*STATED GOAL*: Rewrite the rows from the line with "The image size is (1365, 492)." to the line with "Action: tap(9, 175)", replacing "current page" with "active tab" and keeping everything else the same.

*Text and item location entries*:
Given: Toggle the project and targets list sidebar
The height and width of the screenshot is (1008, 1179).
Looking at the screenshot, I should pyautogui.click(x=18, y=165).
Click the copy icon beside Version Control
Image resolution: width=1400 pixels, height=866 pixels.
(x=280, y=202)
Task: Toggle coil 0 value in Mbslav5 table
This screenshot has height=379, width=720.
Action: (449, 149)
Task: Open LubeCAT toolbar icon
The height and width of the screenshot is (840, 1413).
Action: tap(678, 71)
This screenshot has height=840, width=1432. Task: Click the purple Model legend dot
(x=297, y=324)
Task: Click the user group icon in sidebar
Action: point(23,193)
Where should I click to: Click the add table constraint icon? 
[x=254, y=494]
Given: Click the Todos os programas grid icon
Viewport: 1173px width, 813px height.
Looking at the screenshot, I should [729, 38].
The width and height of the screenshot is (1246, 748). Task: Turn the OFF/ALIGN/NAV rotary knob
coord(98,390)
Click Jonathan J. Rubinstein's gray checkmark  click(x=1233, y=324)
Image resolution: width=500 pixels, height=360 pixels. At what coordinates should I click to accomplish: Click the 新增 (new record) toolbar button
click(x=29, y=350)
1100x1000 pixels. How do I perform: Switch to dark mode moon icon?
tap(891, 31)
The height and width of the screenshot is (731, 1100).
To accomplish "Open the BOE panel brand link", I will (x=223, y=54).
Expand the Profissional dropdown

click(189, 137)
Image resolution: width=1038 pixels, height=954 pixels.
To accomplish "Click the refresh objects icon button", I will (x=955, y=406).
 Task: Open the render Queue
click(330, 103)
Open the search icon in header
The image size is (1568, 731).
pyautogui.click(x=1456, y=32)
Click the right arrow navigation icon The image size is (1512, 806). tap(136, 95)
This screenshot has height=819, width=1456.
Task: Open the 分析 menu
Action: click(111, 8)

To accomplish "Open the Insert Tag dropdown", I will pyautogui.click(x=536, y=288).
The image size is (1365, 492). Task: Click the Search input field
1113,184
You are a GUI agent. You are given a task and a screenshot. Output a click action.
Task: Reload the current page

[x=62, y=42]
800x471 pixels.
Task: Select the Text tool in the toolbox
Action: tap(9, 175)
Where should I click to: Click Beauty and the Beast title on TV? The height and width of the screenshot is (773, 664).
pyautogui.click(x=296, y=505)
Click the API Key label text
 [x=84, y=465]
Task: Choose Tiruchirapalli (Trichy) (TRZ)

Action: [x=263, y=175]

*FINAL RESULT*:
The image size is (1365, 492). Task: Click the Search input field
1113,184
You are a GUI agent. You are given a task and a screenshot. Output a click action.
Task: Reload the active tab

[x=62, y=42]
800x471 pixels.
Task: Select the Text tool in the toolbox
Action: tap(9, 175)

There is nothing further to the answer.